New Resolution Co-Sponsored By Entire Senate Democratic Caucus Will Also Highlight Republican Climate Deniers And Leader McConnell’s Focus On Holding Cynical Show-Votes Rather Than Addressing The Crisis Of Climate Change
In Dear Colleague To All Republican Senators, Senate Democrats Urge Colleagues To Support Resolution To Acknowledge Climate Science; Scientists Announced This Week A “Gold Standard” Level Of Certainty That Human Activity Is Causing Global Warming
Senate Dems: The Scientific Consensus About Climate Change Should No Longer Be An Open Question In The Republican-Controlled Senate
Washington, D.C. - Senate Democratic Leader Chuck Schumer (D-NY) and EPW Ranking Member Tom Carper (D-DE) today announced a new resolution co-sponsored by all 47 members of the Senate Democratic Caucus stating that climate change is real, caused by humans, and that the United States and Congress need to take immediate action to address it. Schumer and Carper also sent a Dear Colleague letter to all 53 Republican Senators inviting them to join Democrats in supporting the resolution that seeks to put the Senate on the record.  The resolution is one of many steps Democrats are taking to go on offense on climate change and highlight how Senate Republicans are focused on holding cynical show-votes rather than doing anything to address the crisis of climate change.
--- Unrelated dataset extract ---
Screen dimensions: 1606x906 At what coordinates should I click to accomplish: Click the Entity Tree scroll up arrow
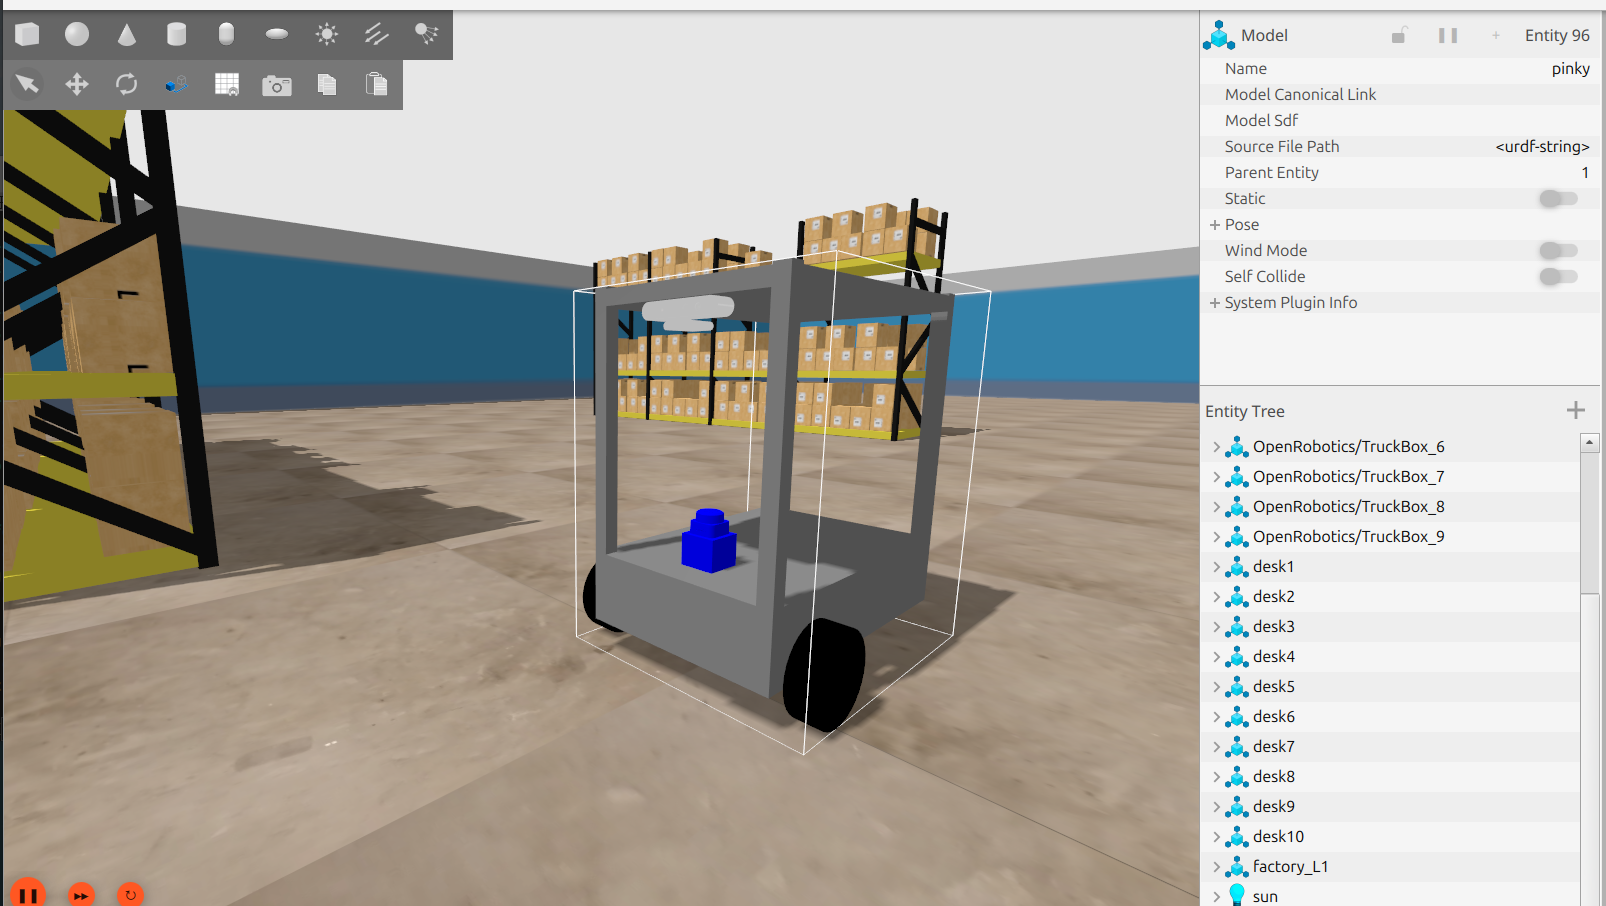pyautogui.click(x=1589, y=442)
Senator Schumer said, “Climate change is the most significant crisis facing humanity and Democrats are prepared to take bold action to address it but Republicans are standing in the way. We are demanding that Leader McConnell and Republicans in the Senate take their heads out of the sand and answer three questions: do they believe climate change is real, is it caused by humans and do they believe the Congress and United States need to take immediate action to address it? This resolution is simply going to be just one of many examples of Democrats on offense and united on the seriousness of and the need to take urgent action on climate change while Republicans are focused on cynical show votes.”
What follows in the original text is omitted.